Putin recently ordered a mobilisation of 3,00,000 reservist soldiers to improve the Russian war efforts. Russia has suffered from huge losses on the frontlines and its soldiers are reported to be suffering from low morale, poor training, and poor equipment. There is also believed to be a shortfall of soldiers, which the mobilisation is expected to bridge.
Zelenskyy earlier this week warned that he believes Moscow wants to spend the winter getting ready for a new offensive, or at least preparing fortifications while mobilising more troops. Regardless, he declared that his forces will ultimately oust Russian troops from all of Ukraine.

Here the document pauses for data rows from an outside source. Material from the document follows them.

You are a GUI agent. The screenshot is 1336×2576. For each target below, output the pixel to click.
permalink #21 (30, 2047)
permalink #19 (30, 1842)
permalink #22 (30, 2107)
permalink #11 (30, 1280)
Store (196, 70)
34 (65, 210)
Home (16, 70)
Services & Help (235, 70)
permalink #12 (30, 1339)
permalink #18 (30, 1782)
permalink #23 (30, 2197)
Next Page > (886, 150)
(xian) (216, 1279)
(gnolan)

"We can do it with the force of arms. But we need time," said Zelenskyy, the only leader who was allowed to address the assembly by video this year.
The Russian invasion of Ukraine came at a time when the world had just started to recover from two years of Covid-19 pandemic that disrupted every aspect of the world from education to industrial supply lines and agriculture.
Ukraine and Russia are among the largest foodgrain producers of the world. Together with Belarus, the two countries are also key global suppliers of fertilisers. The war in Ukraine and the blockade at its ports and disruption of farming meant that countries depending on food imports from these countries were plunged to grave food insecurity.
A deal recently brokered by the UN and Turkey has helped get Ukrainian grain moving, but fertilizer shipments have proved more difficult.
At a news conference after his speech, Lavrov said he discussed problems with the deal at a meeting this week with UN Secretary-General Antonio Guterres.
Although international sanctions against Russia did not target food and fertiliser exports, shipping and insurance companies and banks have been loath to deal with Moscow — and the Kremlin has frequently pointed to that in alleging that Western sanctions have exacerbated the crisis. Lavrov told reporters on Saturday that Russia wants fertiliser stuck in European ports to be given to needy countries quickly.
At the Security Council on Thursday, Ukraine and Russia faced off, in a rare moment when Lavrov and his Ukrainian counterpart, Dmytro Kuleba, were in the same room — though they kept their distance.
The General Assembly voted overwhelmingly in March to deplore Russia's aggression against Ukraine, call for immediate withdrawal of all Russian forces, and urge protection for millions of civilians. The next month, members agreed by a smaller margin to suspend Russia from the UN Human Rights Council.